“Whose Campus? Our Campus:” The SlutWalk 2018

Story by Jorge Martinez
Photos by Rickey Portis

Michigan weather prevailed in the favor of the Organization of Women Leaders, also known as OWLs, in organizing their annual SlutWalk. The event took place on April 22, a week delay from its intended run. The march began at 2 p.m. outside the Bovee University Center, went down to the Education and Human Services building, turned right on Ottawa Ct., and took S. Washington St. back to the Bovee University Center. Participants then gathered in the third-floor auditorium for an open mic.

To preface this event, Grand Central sat down with the president of OWLs, Wyandotte junior Ashleigh Laho, to get a better understanding of the event.

“This event originates from a 2011 police address at a York University safety forum at Osgoode Hall Law School regarding rape on college campuses. The officer said, when talking about how women can avoid rape, that women ‘should avoid dressing like sluts’. After hearing this narrative, along with many others that blame survivors, students on campuses across the United States and Canada have organized SlutWalk events,” Laho said. 

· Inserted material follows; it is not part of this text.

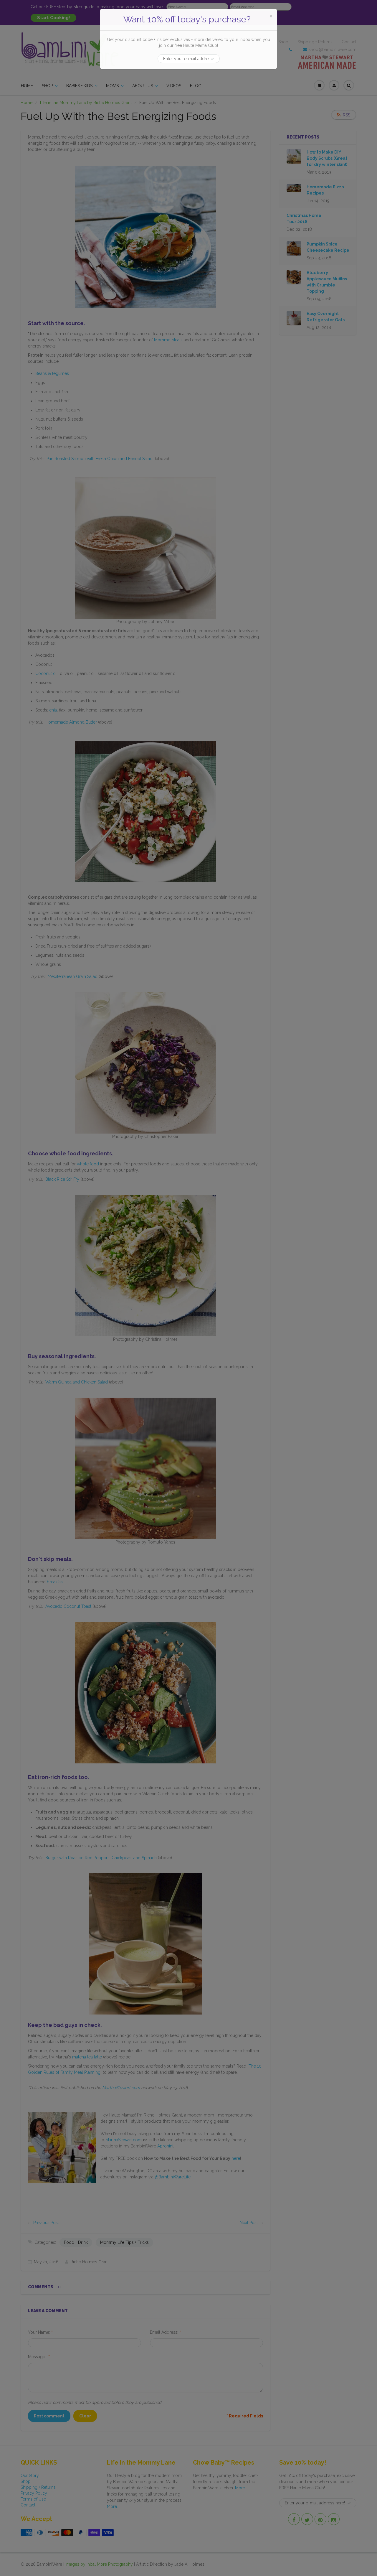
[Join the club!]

“This event is a way for CMU students, staff and community members to stand together against victim blaming, rape culture, and street harassment,” Laho said. “It is also an event that aims to empower survivors by providing a space for them to share their stories or any form of art related to the event’s topics.”

The SlutWalk 2018

Participants of the SlutWalk gathered near the Southern entrance to the UC. Prior to the actual walk, people were able to enjoy each other’s company, have glitter put on them, and purchase SlutWalk merchandise. On the back of each SlutWalk shirt, a quote read, “My Clothes Are Not My Consent.” Each participant was given a sheet with a list of chants to recite during the march.

In the grassy areas, there were tiny, pink flags pinned to the ground. They were meant to depict the number of people that had been sexually assaulted so far this school year. Other signs were placed, describing relevant statistics, such as “1 in 4 women and 1 in 6 men will be survivors of sexual assault.”

The march commenced with an announcement by one of the OWLs members. Everyone was first provided safety instructions and told a police escort would aid the group when the route moved to the streets. A group picture was taken of all the participants and chants were recited. During the march, there were members of OWLs who would help guide the chants during the walk, known as “energy leaders.” After all this, everyone clustered and set on the path lead by the OWLs.

Freshman Cortney Ignat poses at the Slutwalk

On the way down to the EHS building, Grand Central first ran into Houghton Lake freshman Cortney Ignat.

Ignat said the SlutWalk was a good place to “go somewhere and speak out against rape culture rather than just post something on social media.” She said an event like this made her feel “hopeful and empowered.”

“This really helps make people be brave in speaking out about their traumas from sexual assault,” Ignat said.

From left to right: Rhiar Kanouse, Selena Nareski and Amber Vanmeter

Down the quick stretch of Ottawa Ct., Grand Central spoke to Hemlock senior Rhiar Kanouse. She was a previous e-board member of OWLs last year, who helped organize the 2017 SlutWalk.

“The SlutWalk was revived on campus last year after not having it since 2014,” said Kanouse. “It was stopped for a while because there was controversy in that the walk was not inclusive enough. Since last year, OWLs has really made an effort to provide a SlutWalk that is more inclusive in speaking out against all types of sexual assault, not just against women, but also against men and trans people. It is important to acknowledge that there are different types of feminism depending on everyone’s distinct situation.”

On the latter portion of S. Washington, Grand Central encountered Wixom senior Selena Nareski. She pointed out to us that this march was especially important to her as someone looking to enter into the logistics field upon graduation.

“Women are underrepresented in this field and tend to experience a lot of sexual harassment,” said Nareski. “This event is important to combat sexual harassment and sexual assault that shouldn’t really exist in today’s society anymore. I’m happy to see all these people participate in this and feel more comfortable in discussing their experiences.”

Sam Cuneo speaks at the open mic
Resources for dealing with sexual assault trauma

It wasn’t just CMU students that took the microphone. Local community members also stepped up and spoke out. Two high school students spoke, and notably, an eleven-year-old spoke as well.

Various OWLs members spoke as well. The speeches were overall a culmination of touching anecdotes and encouraging words. Some would come up to the stage only to say “thank you” for organizing the event. The SlutWalk ended with a moment of silence for those that are not able to come to a support system for their experience with sexual assault.

What’s next?

“OWLs is already planning events for next year that will address how CMU has handled sexual assault cases on campus and how the university can do better at supporting survivors. OWLs understand that other Slutwalk events around the country have not all been all that inclusive. Rape culture and sexual assault affect everyone, and there are several populations that are much more at risk to be victimized. OWLs will continue to provide events that are inclusive of everyone who wants to take a stand against sexual assault and rape culture, and support survivors,” Laho said.